İddianın içeriği bu şekilde. Adı üzerinde iddia. Bu iddianın gerçek olup olmadığı yapılan inceleme sonucunda belli olur. Yalnız 2014 yılında bizzat yaşadığım anekdot gözümün önüne gelince, bu iddia doğrudur ya da aslı yoktur diyemiyorum. Çünkü her müdür ya da okul yönetimi aynı şekilde olmasa da imam hatip okullarının çoğu yöneticileri bu şekil baskıcı düşünceye sahip. İstiyorlar ki isteyerek veya zorla bu başlar örtülecek. Halbuki böyle düşünmek yerine, okula, başı açığı da gelsin, başı örtülü olan da. Zaten bu okullarda okuyan çoğu kız öğrencinin başı örtülü olur. Az sayıda başı açık olanların önemli bir kısmı da zamanla örtünür. Belki de örtmeyen birkaç öğrenci kalır. Varsın bu çocuklar da başı açık mezun olsun. Mezun öğrenci de "Bu okulu başı açık bitirdim. Allah var. Kimse bana baskı yapmadı" deyip belki sonra örtünür. Halbuki baskı ya da mahalle baskısıyla örtünen çocuğun okul dışında veya mezun olduktan sonra başını açması kuvvetle muhtemel. Çünkü istemeyerek örtünmüştür.
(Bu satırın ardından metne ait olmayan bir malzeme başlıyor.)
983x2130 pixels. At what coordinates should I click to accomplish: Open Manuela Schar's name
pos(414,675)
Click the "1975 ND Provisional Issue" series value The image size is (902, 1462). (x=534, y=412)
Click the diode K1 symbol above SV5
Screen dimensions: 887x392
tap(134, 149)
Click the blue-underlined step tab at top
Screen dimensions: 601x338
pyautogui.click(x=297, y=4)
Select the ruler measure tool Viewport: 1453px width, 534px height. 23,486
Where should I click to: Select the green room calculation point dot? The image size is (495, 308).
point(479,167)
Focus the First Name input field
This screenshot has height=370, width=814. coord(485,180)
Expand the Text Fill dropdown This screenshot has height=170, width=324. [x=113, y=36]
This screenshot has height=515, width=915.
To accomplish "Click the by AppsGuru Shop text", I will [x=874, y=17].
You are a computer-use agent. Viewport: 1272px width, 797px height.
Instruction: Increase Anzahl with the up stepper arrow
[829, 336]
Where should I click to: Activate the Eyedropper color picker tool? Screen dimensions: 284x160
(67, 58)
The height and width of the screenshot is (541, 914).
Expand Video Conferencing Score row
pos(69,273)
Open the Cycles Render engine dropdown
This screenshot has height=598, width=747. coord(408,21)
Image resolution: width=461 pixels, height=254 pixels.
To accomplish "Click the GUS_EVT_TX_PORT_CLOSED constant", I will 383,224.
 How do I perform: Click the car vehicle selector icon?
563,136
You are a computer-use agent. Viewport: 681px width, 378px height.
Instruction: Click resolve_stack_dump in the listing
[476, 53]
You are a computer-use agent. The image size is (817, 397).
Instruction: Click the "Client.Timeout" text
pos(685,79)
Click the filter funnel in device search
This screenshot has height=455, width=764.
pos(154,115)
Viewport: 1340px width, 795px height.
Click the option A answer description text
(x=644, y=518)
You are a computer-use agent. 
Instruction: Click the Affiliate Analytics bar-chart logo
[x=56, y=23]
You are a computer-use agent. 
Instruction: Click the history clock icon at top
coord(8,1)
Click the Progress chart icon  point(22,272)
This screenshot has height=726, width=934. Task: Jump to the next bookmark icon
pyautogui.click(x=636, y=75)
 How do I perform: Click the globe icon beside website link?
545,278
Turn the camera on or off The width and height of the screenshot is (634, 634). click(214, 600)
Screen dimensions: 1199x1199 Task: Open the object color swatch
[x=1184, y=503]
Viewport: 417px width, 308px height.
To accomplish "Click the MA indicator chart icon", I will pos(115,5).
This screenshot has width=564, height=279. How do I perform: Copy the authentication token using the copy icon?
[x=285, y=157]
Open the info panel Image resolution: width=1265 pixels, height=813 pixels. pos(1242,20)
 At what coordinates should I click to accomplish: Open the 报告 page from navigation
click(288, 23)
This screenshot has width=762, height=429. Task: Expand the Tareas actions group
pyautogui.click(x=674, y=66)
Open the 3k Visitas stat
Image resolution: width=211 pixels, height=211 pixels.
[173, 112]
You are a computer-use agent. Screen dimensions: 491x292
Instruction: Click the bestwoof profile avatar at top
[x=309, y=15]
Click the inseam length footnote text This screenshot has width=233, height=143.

Sözümü fazla uzatmadan, ister başlar açılacak densin, ister başlar örtülecek densin. Bu iki zıt görüş de baskıcı zihniyeti temsil eder. Aralarında zıtlık dışında bir fark yoktur. Aynı amaca hizmet eder. İnsanın zihnine ve beynine bakmaktan ziyade kaportaya bakan zihniyettir. Bu zihniyetin ise pedagojik olmadığı, nefret ve tiksinmeyi barındırdığı maalesef bir gerçek.